Literature DB >> 29981216

The interaction between DNA methylation and long non-coding RNA during the onset of puberty in goats.

Chen Yang1,2,3, Xiaoxiao Gao1,2,3, Jing Ye1,2,3, Jianping Ding1,2,3, Ya Liu1,2,3, Hongyu Liu1,2,3, Xiumei Li1,2,3, Yunhai Zhang1,2,3, Jie Zhou1,3, Weiping Huang1,2,3, Fugui Fang1,2,3, Yinghui Ling1,2,3.   

Abstract

Epigenetics plays an important role in controlling female puberty. Both DNA methylation and long non-coding RNAs (lncRNA) regulate the initiation of puberty by affecting the expression of genes related to puberty. While recent studies have indicated that DNA methylation of lncRNA represses the expression of lncRNA, its role in regulating puberty remains unclear.
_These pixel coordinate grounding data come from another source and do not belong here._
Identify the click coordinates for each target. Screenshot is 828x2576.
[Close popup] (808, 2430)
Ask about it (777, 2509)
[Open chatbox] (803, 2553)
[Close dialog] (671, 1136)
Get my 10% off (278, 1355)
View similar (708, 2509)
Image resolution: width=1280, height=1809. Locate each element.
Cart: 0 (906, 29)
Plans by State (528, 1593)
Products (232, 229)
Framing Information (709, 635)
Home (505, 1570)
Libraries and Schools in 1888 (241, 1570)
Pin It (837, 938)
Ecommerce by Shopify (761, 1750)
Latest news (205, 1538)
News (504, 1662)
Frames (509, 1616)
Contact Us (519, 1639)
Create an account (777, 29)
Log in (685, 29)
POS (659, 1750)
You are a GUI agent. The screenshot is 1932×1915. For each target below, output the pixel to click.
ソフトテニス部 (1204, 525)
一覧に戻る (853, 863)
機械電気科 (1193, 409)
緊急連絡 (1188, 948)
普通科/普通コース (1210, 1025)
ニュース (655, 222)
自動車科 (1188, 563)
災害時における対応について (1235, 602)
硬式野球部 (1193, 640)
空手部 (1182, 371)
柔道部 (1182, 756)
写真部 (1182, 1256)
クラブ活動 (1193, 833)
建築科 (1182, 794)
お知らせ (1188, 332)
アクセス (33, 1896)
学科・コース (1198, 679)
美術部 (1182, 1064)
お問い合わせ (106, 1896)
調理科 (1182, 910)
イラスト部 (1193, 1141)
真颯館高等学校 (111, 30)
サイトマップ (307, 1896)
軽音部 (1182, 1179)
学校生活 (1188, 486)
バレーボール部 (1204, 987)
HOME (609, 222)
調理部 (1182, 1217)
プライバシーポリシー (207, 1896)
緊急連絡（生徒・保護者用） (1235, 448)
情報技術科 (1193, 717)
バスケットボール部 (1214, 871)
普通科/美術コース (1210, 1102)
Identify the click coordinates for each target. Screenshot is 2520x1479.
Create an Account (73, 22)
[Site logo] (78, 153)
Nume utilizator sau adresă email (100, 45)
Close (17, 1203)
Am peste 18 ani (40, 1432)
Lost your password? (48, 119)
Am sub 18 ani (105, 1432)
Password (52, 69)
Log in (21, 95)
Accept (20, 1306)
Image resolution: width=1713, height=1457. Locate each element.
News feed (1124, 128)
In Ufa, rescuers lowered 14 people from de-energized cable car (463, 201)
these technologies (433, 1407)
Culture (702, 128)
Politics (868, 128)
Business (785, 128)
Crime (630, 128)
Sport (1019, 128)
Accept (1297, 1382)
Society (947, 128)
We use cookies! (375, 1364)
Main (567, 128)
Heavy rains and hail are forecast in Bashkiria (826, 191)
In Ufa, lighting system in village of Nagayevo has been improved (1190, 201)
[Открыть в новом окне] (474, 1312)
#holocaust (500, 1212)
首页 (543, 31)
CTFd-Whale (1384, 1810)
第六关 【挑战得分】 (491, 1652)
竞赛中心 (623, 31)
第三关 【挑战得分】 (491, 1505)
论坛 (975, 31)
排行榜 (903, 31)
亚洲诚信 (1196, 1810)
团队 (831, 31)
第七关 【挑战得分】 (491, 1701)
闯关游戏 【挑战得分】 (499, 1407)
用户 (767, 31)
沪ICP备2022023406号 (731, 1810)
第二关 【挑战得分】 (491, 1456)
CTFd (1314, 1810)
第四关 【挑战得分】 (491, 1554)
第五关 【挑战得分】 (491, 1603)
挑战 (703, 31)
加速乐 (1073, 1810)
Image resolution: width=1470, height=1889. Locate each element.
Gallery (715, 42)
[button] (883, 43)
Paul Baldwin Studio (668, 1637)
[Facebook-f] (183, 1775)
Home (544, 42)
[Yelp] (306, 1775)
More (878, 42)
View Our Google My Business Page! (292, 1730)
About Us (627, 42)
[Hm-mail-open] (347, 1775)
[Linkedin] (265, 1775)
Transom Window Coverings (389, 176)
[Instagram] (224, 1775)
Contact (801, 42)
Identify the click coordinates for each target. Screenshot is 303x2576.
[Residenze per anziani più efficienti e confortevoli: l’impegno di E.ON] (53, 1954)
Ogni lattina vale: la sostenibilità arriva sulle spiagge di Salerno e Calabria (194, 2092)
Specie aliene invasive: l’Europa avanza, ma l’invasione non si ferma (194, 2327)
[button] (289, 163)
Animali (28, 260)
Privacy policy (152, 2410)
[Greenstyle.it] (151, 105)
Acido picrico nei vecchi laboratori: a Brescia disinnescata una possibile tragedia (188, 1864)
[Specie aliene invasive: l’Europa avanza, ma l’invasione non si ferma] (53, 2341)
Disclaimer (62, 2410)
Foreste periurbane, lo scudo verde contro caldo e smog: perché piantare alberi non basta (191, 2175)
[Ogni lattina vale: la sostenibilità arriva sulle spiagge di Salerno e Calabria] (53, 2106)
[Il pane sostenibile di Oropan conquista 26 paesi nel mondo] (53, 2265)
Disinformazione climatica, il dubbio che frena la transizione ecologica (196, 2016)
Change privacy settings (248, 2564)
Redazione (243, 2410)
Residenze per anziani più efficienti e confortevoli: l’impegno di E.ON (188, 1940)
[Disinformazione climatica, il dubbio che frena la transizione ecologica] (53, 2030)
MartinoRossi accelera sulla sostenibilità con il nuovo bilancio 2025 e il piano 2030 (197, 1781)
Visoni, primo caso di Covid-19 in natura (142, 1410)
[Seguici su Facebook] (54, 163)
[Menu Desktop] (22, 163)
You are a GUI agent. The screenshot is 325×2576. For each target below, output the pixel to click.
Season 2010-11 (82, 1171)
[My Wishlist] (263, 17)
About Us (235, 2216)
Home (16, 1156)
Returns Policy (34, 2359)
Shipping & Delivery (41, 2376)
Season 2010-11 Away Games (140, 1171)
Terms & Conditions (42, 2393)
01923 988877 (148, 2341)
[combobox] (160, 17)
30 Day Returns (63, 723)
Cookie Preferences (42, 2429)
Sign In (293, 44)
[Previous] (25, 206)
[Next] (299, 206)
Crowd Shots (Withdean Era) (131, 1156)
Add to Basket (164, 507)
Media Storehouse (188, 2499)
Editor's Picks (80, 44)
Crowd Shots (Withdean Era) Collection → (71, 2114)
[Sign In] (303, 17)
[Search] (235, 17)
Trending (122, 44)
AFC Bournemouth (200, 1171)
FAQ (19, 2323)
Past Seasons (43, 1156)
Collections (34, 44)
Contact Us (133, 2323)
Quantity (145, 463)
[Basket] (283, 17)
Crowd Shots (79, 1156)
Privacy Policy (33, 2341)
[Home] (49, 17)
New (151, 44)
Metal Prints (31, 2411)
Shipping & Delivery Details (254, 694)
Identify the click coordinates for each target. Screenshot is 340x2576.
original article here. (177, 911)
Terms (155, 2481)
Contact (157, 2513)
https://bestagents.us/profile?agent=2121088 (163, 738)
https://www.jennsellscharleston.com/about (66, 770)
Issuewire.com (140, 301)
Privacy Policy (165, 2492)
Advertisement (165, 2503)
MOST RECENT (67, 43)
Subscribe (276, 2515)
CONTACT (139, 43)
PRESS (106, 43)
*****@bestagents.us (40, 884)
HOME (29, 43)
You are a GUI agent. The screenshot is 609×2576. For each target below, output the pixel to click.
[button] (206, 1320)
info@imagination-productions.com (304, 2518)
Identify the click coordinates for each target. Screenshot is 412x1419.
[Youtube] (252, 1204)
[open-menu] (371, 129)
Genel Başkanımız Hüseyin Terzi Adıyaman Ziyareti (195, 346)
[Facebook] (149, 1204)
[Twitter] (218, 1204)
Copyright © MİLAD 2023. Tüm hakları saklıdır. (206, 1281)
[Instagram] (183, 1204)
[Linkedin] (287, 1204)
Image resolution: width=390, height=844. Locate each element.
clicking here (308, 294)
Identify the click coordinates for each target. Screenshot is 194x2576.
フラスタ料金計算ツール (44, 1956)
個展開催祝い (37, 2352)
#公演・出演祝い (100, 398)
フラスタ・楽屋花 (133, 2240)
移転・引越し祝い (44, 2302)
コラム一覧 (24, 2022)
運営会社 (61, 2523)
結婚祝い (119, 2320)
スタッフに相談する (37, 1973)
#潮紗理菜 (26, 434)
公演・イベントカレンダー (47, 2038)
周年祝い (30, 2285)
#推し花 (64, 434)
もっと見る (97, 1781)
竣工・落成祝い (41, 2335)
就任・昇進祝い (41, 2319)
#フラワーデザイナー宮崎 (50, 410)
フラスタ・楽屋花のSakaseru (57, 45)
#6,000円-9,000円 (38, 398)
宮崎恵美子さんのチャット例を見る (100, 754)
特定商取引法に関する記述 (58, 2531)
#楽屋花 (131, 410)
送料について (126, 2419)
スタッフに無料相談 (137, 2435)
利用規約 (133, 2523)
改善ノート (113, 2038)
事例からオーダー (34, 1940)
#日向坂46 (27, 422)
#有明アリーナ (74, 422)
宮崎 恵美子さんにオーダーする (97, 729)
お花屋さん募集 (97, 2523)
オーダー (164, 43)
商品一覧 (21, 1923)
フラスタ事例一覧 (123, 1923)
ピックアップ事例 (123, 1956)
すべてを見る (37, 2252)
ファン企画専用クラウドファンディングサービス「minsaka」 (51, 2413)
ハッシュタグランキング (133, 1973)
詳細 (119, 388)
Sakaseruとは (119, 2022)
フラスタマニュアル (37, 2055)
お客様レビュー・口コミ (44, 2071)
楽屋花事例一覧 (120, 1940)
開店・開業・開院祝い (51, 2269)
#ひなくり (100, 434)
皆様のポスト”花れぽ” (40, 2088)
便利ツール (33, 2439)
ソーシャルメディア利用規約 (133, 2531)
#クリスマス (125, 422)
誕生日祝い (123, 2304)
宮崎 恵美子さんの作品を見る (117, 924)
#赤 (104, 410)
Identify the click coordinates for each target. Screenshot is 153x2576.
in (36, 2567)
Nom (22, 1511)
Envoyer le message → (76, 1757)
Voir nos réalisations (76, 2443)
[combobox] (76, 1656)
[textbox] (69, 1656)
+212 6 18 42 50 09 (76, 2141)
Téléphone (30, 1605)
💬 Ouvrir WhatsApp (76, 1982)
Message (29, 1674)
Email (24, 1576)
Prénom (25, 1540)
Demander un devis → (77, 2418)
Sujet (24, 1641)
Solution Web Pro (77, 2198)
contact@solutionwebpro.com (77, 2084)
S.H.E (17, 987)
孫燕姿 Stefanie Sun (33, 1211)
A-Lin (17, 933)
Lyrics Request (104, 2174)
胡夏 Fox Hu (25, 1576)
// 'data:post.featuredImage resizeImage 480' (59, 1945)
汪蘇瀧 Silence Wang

To explore the mechanism between DNA methylation and lncRNAs during puberty onset, we performed whole-genome bisulphite sequencing (WGBS) and RNA-sequencing (RNA-seq). We found that DNA methylation was inversely correlated to gene expression levels during puberty. Methylation levels gradually decreased near the transcription initiation site and were present at high levels in the exon, intron and 3' untranslated regions. In the promoter, lncRNA expression was negatively related to DNA methylation. We reported hypermethylation in the gene body and downstream of the lncRNA compared with upstream regions. In GO and KEGG analyses, we found enriched target genes of lncRNA, XLOC_960044 and XLOC_767346. During puberty, methylation of these genes increased while expression decreased. Our study indicates that DNA methylation of the promoter is negatively correlated with lncRNA during puberty onset, and methylation regulates the initiation of puberty via lncRNA, which provides new insight into the epigenetic mechanism of puberty onset.
© 2018 Blackwell Verlag GmbH.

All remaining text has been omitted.